About ten years ago I read a sci-fi story about a private investigator who had one ace up her sleeve.. She aggregated and mined vacation photos from the web using facial recognition software to track people when they were otherwise off the map. The plot line revolved around tracking someone who appeared in the background in something like two out of several million web-posted photos.
Not a terribly good story, but kinda interesting all the same. The author pointed out that with the number of recording devices constantly on the increase, and the impulse people have to 'share' their photos on the web, it would not require a big brother type scenario to see personal privacy become a thing of the past... even if you take hardcore measures to hide.
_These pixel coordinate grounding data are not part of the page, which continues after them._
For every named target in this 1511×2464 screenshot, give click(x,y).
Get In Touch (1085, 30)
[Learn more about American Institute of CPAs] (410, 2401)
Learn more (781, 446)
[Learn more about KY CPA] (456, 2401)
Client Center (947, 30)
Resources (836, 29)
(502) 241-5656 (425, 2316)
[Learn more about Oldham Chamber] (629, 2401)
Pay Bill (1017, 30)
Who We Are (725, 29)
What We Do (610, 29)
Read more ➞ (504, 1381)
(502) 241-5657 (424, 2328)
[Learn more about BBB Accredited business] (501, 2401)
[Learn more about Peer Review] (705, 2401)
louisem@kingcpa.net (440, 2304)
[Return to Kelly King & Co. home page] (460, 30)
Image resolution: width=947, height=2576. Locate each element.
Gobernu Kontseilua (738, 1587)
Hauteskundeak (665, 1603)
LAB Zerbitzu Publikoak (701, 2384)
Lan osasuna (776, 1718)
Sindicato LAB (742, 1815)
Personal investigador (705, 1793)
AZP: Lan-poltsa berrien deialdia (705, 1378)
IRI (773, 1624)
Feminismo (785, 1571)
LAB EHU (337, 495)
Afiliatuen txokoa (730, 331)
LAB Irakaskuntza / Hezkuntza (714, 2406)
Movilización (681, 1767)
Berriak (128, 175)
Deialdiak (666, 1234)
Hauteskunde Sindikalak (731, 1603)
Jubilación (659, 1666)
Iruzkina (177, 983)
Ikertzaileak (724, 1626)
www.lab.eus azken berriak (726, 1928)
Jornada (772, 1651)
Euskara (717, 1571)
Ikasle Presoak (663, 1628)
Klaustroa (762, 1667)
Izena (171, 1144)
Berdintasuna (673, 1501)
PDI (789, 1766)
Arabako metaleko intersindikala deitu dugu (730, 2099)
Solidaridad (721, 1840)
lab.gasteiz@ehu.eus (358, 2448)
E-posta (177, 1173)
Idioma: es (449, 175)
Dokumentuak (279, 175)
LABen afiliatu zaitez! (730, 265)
Oh, and the suggested google search to find 'neck face' returns a lot more than 99 photos.
Regards.
I'm not known for liking Microsoft, but check Photosynth:
Don't worry, we won't eat you alive even if you liked Microsoft. It's a damn company.
...being informative and being boring are not mutually exclusive. There is no reason vacation photos can't do **both**.
I have a Facebook account, and I'd say at least 3/4 of the pictures uploaded by people I know have each person in a picture tagged, and about half of all pictures have a Description tag filled out. It makes sense, though, seeing as how hundreds upon hundreds of pictures can accumulate. It makes searching later much more convenient.
"Banking establishments are more dangerous than standing armies." -Thomas Jefferson
Automated tagging, on the other hand, is coming along nicely. Time and location stamping are pretty obvious (and very helpful), but I think within just a few years the software to automatically, accurately retrieve photos of specific people and places will be common as well. Leaving all your photos in a big directory with names like IMG00427.JPG might not be such a problem after all.
Tagging doesn't need to be perfect to be useful. There are infact lots of tourist-photos of grafitti in new-york tagged with "grafitti", so if you're looking for them, it's possible and indeed simple to find them. True enough there's also a million photos *NOT* tagged with "grafitti", but nevertheless with grafitti in the motive or even *as* the motive.
Claiming that manual tagging is useless because it's incomplete and inconsistent is like claiming that Google-search is useless because it is based on page-content, meta-information and linking, all of which is incomplete and inconsistent. That fails to be the case.